- List of tasks -
#1 In the article on Scottish teachers' pay, what rise did the unions reject when pay talks broke down last week?
#2 Why is the EIS urging its members to vote against the pay offer, according to the article on Scottish teachers' pay? Answer in one to three sentences.
#3 How would you say "Unions have already warned that strike action could be on the cards." in Spanish? The sentence comes from the article on Scottish teachers' pay.

-- start of Text passage --

Teachers urged to turn down pay offer
A ballot to reject the deal will open at the end of the month and a vote on strike action could be next
Image credit: PA
Scotland’s largest teaching union has announced it will ballot its members on the latest pay offer in the next stage of its campaign for a ten per cent rise for teachers.
The EIS is recommending that members vote to reject the offer, and is calling for a huge ballot turnout and an overwhelming refusal to accept the current ‘divisive’ proposal from the Scottish Government and COSLA.
Pay talks once again broke down last week after unions rejected the proposal of a three per cent rise.
Unions have already warned that strike action could be on the cards.
EIS General Secretary Larry Flanagan said: “An extremely angry EIS Salaries Committee has today taken the decision to open a consultative ballot of our members on the pay offer from the Scottish Government and COSLA.
“EIS Negotiators are very clear that this reheated offer, which has previously been rejected by all of the teaching unions on the Scottish Negotiating Committee for Teachers, is divisive and continues to undervalue teachers.
“The EIS is strongly recommending to our members that they send a very clear message by voting overwhelmingly to reject this offer.”
Flanagan added: “Scotland’s teachers were angered by reports in the press earlier this week, based on comments made by Deputy First Minister John Swinney, claiming that Scotland’s teachers are apparently ‘well-paid’.

-- end of Text passage --
-- start of Dataset excerpt --

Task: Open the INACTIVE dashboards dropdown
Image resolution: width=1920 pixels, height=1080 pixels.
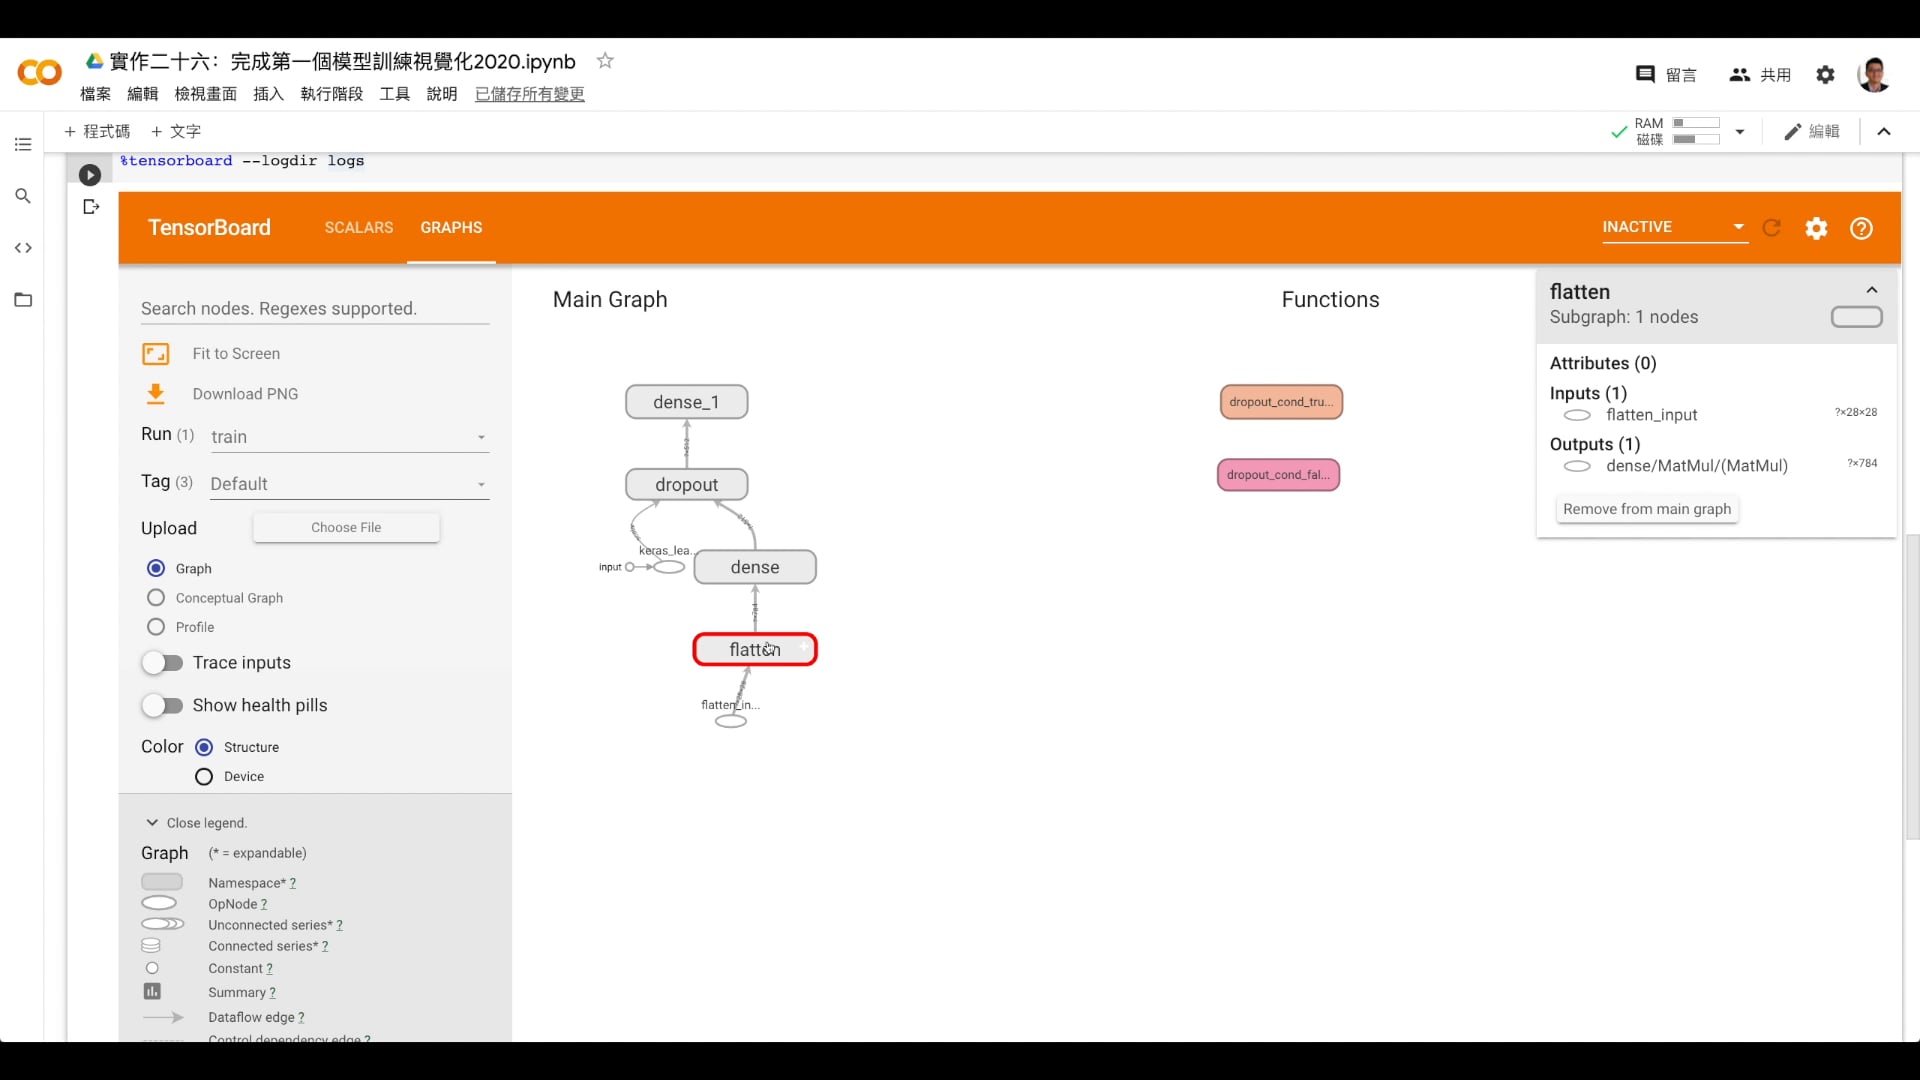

-- end of Dataset excerpt --

- Per-task outputs -
#1 A three percent rise.

#2 The EIS negotiators consider the offer divisive and say it continues to undervalue teachers. They also describe it as a reheated offer that all of the teaching unions on the Scottish Negotiating Committee for Teachers have already rejected.

#3 Los sindicatos ya han advertido que la huelga podría estar sobre la mesa.